Can you edit these items so that every "GUI agent" becomes "interface agent", with nothing else changed?

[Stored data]
● ● ● ● ●

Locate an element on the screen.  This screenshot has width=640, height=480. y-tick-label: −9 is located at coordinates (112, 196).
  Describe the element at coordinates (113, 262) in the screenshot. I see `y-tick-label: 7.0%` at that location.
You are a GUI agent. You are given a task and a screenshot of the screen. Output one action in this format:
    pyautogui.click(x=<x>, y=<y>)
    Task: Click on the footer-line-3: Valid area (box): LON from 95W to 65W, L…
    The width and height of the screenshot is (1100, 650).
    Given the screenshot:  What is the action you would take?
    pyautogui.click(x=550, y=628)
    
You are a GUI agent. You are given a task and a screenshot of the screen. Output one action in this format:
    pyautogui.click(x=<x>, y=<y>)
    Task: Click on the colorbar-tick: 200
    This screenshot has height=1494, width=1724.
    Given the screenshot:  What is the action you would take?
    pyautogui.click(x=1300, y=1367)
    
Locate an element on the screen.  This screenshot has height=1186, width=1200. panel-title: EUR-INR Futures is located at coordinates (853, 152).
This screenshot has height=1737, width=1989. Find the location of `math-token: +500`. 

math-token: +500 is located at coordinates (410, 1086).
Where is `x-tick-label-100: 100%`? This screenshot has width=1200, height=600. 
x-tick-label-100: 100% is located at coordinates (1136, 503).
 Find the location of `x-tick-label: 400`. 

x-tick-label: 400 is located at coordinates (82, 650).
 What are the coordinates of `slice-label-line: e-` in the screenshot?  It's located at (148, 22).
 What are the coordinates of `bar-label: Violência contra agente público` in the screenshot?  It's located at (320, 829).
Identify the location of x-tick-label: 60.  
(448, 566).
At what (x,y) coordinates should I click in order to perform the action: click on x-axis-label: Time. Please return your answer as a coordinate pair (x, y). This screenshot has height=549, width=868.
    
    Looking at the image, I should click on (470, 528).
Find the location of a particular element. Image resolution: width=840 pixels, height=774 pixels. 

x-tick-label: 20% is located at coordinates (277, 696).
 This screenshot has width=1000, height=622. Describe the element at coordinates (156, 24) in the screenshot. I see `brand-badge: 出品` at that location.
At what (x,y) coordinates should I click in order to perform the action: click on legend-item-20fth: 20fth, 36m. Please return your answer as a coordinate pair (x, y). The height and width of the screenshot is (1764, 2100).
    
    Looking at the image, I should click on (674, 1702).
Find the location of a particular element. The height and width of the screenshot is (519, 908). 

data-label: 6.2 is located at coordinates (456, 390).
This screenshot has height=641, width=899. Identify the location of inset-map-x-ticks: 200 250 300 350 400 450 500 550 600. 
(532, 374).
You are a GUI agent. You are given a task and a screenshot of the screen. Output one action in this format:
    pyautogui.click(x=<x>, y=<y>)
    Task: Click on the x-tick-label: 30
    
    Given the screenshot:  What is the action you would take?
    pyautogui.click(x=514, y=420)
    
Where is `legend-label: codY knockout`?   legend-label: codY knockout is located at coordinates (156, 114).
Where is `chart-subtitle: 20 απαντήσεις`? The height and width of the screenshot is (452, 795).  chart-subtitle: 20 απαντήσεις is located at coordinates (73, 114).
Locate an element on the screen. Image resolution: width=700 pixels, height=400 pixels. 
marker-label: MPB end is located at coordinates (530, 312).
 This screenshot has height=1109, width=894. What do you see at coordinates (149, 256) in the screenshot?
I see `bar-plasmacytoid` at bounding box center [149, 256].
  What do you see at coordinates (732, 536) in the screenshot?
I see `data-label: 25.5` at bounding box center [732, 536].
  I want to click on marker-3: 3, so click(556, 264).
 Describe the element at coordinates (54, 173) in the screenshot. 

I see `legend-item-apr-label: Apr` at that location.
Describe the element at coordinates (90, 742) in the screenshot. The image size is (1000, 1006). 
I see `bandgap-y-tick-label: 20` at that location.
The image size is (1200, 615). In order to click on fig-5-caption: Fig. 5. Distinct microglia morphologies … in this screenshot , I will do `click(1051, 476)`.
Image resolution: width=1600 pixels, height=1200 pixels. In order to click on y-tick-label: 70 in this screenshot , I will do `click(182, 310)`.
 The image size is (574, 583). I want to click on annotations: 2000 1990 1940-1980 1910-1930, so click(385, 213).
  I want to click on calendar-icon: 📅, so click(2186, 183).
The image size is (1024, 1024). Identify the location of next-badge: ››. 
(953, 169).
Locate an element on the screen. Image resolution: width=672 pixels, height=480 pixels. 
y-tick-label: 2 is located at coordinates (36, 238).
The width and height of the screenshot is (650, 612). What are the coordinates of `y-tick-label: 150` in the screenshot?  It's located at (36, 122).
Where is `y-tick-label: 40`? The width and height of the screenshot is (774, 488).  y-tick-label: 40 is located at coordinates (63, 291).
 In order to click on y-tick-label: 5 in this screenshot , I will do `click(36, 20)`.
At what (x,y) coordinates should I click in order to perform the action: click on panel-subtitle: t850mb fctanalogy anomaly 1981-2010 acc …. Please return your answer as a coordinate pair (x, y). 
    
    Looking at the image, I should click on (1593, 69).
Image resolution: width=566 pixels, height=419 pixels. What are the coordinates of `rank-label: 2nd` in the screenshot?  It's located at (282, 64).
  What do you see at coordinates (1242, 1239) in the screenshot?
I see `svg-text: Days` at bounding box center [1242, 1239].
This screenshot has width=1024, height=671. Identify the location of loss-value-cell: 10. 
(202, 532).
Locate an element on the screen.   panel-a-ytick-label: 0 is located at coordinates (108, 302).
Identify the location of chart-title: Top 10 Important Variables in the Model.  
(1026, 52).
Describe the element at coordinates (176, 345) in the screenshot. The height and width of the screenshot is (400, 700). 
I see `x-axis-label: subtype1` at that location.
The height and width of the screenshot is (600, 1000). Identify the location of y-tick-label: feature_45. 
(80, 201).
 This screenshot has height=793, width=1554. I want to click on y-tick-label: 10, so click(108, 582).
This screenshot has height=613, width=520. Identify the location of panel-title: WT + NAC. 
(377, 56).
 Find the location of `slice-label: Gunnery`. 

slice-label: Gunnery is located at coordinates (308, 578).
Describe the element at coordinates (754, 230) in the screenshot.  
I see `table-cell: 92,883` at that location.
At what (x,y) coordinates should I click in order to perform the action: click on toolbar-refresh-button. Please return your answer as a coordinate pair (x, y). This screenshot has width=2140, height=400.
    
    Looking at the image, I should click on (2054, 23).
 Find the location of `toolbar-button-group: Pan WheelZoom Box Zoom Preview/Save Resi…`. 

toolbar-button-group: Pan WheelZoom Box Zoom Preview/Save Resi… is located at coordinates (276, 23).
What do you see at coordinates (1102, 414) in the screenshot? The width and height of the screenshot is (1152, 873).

● ● ● ● ●

■ **COMPLETED TASK**
Locate an element on the screen.  This screenshot has width=640, height=480. y-tick-label: −9 is located at coordinates (112, 196).
  Describe the element at coordinates (113, 262) in the screenshot. I see `y-tick-label: 7.0%` at that location.
You are a interface agent. You are given a task and a screenshot of the screen. Output one action in this format:
    pyautogui.click(x=<x>, y=<y>)
    Task: Click on the footer-line-3: Valid area (box): LON from 95W to 65W, L…
    The width and height of the screenshot is (1100, 650).
    Given the screenshot:  What is the action you would take?
    pyautogui.click(x=550, y=628)
    
You are a interface agent. You are given a task and a screenshot of the screen. Output one action in this format:
    pyautogui.click(x=<x>, y=<y>)
    Task: Click on the colorbar-tick: 200
    This screenshot has height=1494, width=1724.
    Given the screenshot:  What is the action you would take?
    pyautogui.click(x=1300, y=1367)
    
Locate an element on the screen.  This screenshot has height=1186, width=1200. panel-title: EUR-INR Futures is located at coordinates (853, 152).
This screenshot has height=1737, width=1989. Find the location of `math-token: +500`. 

math-token: +500 is located at coordinates (410, 1086).
Where is `x-tick-label-100: 100%`? This screenshot has width=1200, height=600. 
x-tick-label-100: 100% is located at coordinates (1136, 503).
 Find the location of `x-tick-label: 400`. 

x-tick-label: 400 is located at coordinates (82, 650).
 What are the coordinates of `slice-label-line: e-` in the screenshot?  It's located at (148, 22).
 What are the coordinates of `bar-label: Violência contra agente público` in the screenshot?  It's located at (320, 829).
Identify the location of x-tick-label: 60.  
(448, 566).
At what (x,y) coordinates should I click in order to perform the action: click on x-axis-label: Time. Please return your answer as a coordinate pair (x, y). This screenshot has height=549, width=868.
    
    Looking at the image, I should click on (470, 528).
Find the location of a particular element. Image resolution: width=840 pixels, height=774 pixels. 

x-tick-label: 20% is located at coordinates (277, 696).
 This screenshot has width=1000, height=622. Describe the element at coordinates (156, 24) in the screenshot. I see `brand-badge: 出品` at that location.
At what (x,y) coordinates should I click in order to perform the action: click on legend-item-20fth: 20fth, 36m. Please return your answer as a coordinate pair (x, y). The height and width of the screenshot is (1764, 2100).
    
    Looking at the image, I should click on (674, 1702).
Find the location of a particular element. The height and width of the screenshot is (519, 908). 

data-label: 6.2 is located at coordinates (456, 390).
This screenshot has height=641, width=899. Identify the location of inset-map-x-ticks: 200 250 300 350 400 450 500 550 600. 
(532, 374).
You are a interface agent. You are given a task and a screenshot of the screen. Output one action in this format:
    pyautogui.click(x=<x>, y=<y>)
    Task: Click on the x-tick-label: 30
    
    Given the screenshot:  What is the action you would take?
    pyautogui.click(x=514, y=420)
    
Where is `legend-label: codY knockout`?   legend-label: codY knockout is located at coordinates (156, 114).
Where is `chart-subtitle: 20 απαντήσεις`? The height and width of the screenshot is (452, 795).  chart-subtitle: 20 απαντήσεις is located at coordinates (73, 114).
Locate an element on the screen. Image resolution: width=700 pixels, height=400 pixels. 
marker-label: MPB end is located at coordinates (530, 312).
 This screenshot has height=1109, width=894. What do you see at coordinates (149, 256) in the screenshot?
I see `bar-plasmacytoid` at bounding box center [149, 256].
  What do you see at coordinates (732, 536) in the screenshot?
I see `data-label: 25.5` at bounding box center [732, 536].
  I want to click on marker-3: 3, so click(556, 264).
 Describe the element at coordinates (54, 173) in the screenshot. 

I see `legend-item-apr-label: Apr` at that location.
Describe the element at coordinates (90, 742) in the screenshot. The image size is (1000, 1006). 
I see `bandgap-y-tick-label: 20` at that location.
The image size is (1200, 615). In order to click on fig-5-caption: Fig. 5. Distinct microglia morphologies … in this screenshot , I will do `click(1051, 476)`.
Image resolution: width=1600 pixels, height=1200 pixels. In order to click on y-tick-label: 70 in this screenshot , I will do `click(182, 310)`.
 The image size is (574, 583). I want to click on annotations: 2000 1990 1940-1980 1910-1930, so click(385, 213).
  I want to click on calendar-icon: 📅, so click(2186, 183).
The image size is (1024, 1024). Identify the location of next-badge: ››. 
(953, 169).
Locate an element on the screen. Image resolution: width=672 pixels, height=480 pixels. 
y-tick-label: 2 is located at coordinates (36, 238).
The width and height of the screenshot is (650, 612). What are the coordinates of `y-tick-label: 150` in the screenshot?  It's located at (36, 122).
Where is `y-tick-label: 40`? The width and height of the screenshot is (774, 488).  y-tick-label: 40 is located at coordinates (63, 291).
 In order to click on y-tick-label: 5 in this screenshot , I will do `click(36, 20)`.
At what (x,y) coordinates should I click in order to perform the action: click on panel-subtitle: t850mb fctanalogy anomaly 1981-2010 acc …. Please return your answer as a coordinate pair (x, y). 
    
    Looking at the image, I should click on (1593, 69).
Image resolution: width=566 pixels, height=419 pixels. What are the coordinates of `rank-label: 2nd` in the screenshot?  It's located at (282, 64).
  What do you see at coordinates (1242, 1239) in the screenshot?
I see `svg-text: Days` at bounding box center [1242, 1239].
This screenshot has width=1024, height=671. Identify the location of loss-value-cell: 10. 
(202, 532).
Locate an element on the screen.   panel-a-ytick-label: 0 is located at coordinates (108, 302).
Identify the location of chart-title: Top 10 Important Variables in the Model.  
(1026, 52).
Describe the element at coordinates (176, 345) in the screenshot. The height and width of the screenshot is (400, 700). 
I see `x-axis-label: subtype1` at that location.
The height and width of the screenshot is (600, 1000). Identify the location of y-tick-label: feature_45. 
(80, 201).
 This screenshot has height=793, width=1554. I want to click on y-tick-label: 10, so click(108, 582).
This screenshot has height=613, width=520. Identify the location of panel-title: WT + NAC. 
(377, 56).
 Find the location of `slice-label: Gunnery`. 

slice-label: Gunnery is located at coordinates (308, 578).
Describe the element at coordinates (754, 230) in the screenshot.  
I see `table-cell: 92,883` at that location.
At what (x,y) coordinates should I click in order to perform the action: click on toolbar-refresh-button. Please return your answer as a coordinate pair (x, y). This screenshot has width=2140, height=400.
    
    Looking at the image, I should click on (2054, 23).
 Find the location of `toolbar-button-group: Pan WheelZoom Box Zoom Preview/Save Resi…`. 

toolbar-button-group: Pan WheelZoom Box Zoom Preview/Save Resi… is located at coordinates (276, 23).
What do you see at coordinates (1102, 414) in the screenshot? The width and height of the screenshot is (1152, 873).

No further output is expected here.